■ LIST OF TASKS:
[a] In the ACT Reading guide, how many questions and how much time does the enhanced ACT format give the Reading section?
[b] Quote everything in the ACT Reading guide from "A complete guide" down to "a high score.".
[c] Recast the paragraph of the ACT Reading guide that begins "This library covers ACT Reading in full" as a bulleted list, keeping its main facts.

■ DOCUMENT SEGMENT:

A complete guide to the ACT Reading section. Covers the enhanced ACT format (about 36 questions in 40 minutes) and how it changed from the legacy 40-question section, the four passage types, paired passages, the three reporting categories (Key Ideas and Details, Craft and Structure, Integration of Knowledge and Ideas), the 1 to 36 score scale, and how to study each skill.

The ACT Reading section is one part of the ACT, the United States college-admissions test produced by ACT, Inc. It is passage-based: you read short texts and answer multiple-choice questions whose answers are all grounded in the passage in front of you. This page is the index: below is a map of the enhanced format and how it changed, the four passage subject areas, the three reporting categories, the 1 to 36 score scale, and how to study each skill for a high score.

This library covers ACT Reading in full: a format and strategy module, one module for each of ACT's three reporting categories (Key Ideas and Details, Craft and Structure, Integration of Knowledge and Ideas), a module on the four passage types, and a module on paired passages and pacing.

■ SOURCE MATERIAL:

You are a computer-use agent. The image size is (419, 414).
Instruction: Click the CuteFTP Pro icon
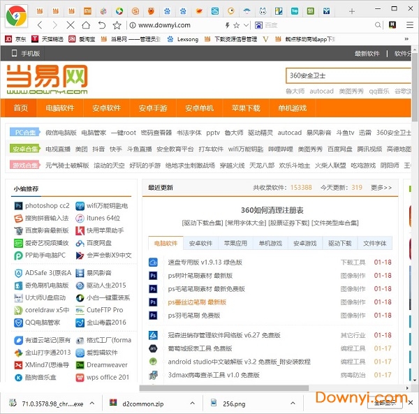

■ TASK ANSWERS:
[a] About 36 questions in 40 minutes.

[b]
A complete guide to the ACT Reading section. Covers the enhanced ACT format (about 36 questions in 40 minutes) and how it changed from the legacy 40-question section, the four passage types, paired passages, the three reporting categories (Key Ideas and Details, Craft and Structure, Integration of Knowledge and Ideas), the 1 to 36 score scale, and how to study each skill.

The ACT Reading section is one part of the ACT, the United States college-admissions test produced by ACT, Inc. It is passage-based: you read short texts and answer multiple-choice questions whose answers are all grounded in the passage in front of you. This page is the index: below is a map of the enhanced format and how it changed, the four passage subject areas, the three reporting categories, the 1 to 36 score scale, and how to study each skill for a high score.

[c]
The library covers ACT Reading in full through these modules:
- A format and strategy module
- One module for each of the three reporting categories: Key Ideas and Details, Craft and Structure, and Integration of Knowledge and Ideas
- A module on the four passage types
- A module on paired passages and pacing